Hi, On 2022-06-24 17:18:10 -0700, Andres Freund wrote: > On 2022-06-24 08:47:09 +0000, Jelte Fennema wrote: > > To test performance of this change I used COPY BINARY from a JSONB table > > into another, containing fairly JSONB values of ~15kB. > > This will have a lot of other costs included (DML is expensive). I'd suggest > storing the json in a text column and casting it to json[b], with a filter > ontop of the json[b] result that cheaply filters it away. That should end up > spending nearly all the time somewhere around json parsing. > > It's useful for things like this to include a way for others to use the same > benchmark... > > I tried your patch with: > > DROP TABLE IF EXISTS json_as_text; > CREATE TABLE json_as_text AS SELECT (SELECT json_agg(row_to_json(pd)) as t > FROM pg_description pd) FROM generate_series(1, 100); > VACUUM FREEZE json_as_text; > > SELECT 1 FROM json_as_text WHERE jsonb_typeof(t::jsonb) = 'not me'; > > Which the patch improves from 846ms to 754ms (best of three). A bit smaller > than your improvement, but still nice. > > > I think your patch doesn't quite go far enough - we still end up looping for > each character, have the added complication of needing to flush the > "buffer". I'd be surprised if a "dedicated" loop to see until where the string > last isn't faster. That then obviously could be SIMDified.
A naive implementation (attached) of that gets me down to 706ms.
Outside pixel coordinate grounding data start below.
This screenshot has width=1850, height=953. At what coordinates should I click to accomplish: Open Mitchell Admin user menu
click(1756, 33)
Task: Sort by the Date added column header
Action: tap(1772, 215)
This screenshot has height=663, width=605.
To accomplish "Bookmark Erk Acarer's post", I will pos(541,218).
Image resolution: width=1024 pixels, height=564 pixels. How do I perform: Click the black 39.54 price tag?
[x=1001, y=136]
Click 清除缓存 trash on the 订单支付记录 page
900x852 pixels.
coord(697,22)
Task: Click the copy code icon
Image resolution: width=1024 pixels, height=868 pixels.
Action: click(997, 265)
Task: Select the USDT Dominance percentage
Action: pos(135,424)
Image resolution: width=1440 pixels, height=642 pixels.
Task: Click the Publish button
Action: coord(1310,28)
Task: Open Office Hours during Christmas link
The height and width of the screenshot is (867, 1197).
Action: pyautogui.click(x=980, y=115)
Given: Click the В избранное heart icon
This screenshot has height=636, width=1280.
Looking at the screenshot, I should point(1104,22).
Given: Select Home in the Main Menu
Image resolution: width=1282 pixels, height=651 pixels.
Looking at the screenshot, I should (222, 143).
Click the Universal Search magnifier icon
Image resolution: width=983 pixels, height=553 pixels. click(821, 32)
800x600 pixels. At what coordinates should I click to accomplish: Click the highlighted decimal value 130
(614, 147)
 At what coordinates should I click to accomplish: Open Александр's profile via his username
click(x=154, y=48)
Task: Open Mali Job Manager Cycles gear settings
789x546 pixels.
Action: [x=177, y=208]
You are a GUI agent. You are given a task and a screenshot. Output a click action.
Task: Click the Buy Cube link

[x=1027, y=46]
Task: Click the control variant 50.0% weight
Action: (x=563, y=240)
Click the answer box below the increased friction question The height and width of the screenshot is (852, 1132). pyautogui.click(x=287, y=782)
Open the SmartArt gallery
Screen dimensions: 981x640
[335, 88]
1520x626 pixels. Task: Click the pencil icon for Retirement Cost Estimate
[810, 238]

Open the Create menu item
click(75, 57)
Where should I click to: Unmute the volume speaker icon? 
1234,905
Greetings, Andres Freund
diff --git i/src/common/jsonapi.c w/src/common/jsonapi.c index 98e4ef09426..63d92c66aec 100644 --- i/src/common/jsonapi.c +++ w/src/common/jsonapi.c @@ -858,10 +858,25 @@ json_lex_string(JsonLexContext *lex) } else if (lex->strval != NULL) { + size_t chunklen = 1; + if (hi_surrogate != -1) return JSON_UNICODE_LOW_SURROGATE; - appendStringInfoChar(lex->strval, *s); + while (len + chunklen < lex->input_length) + { + char next = *(s + chunklen); + + if (next == '\\' || next == '"' || (unsigned char) next < 32) + break; + + chunklen++; + } + + appendBinaryStringInfo(lex->strval, s, chunklen); + + s += (chunklen - 1); + len += (chunklen - 1); } }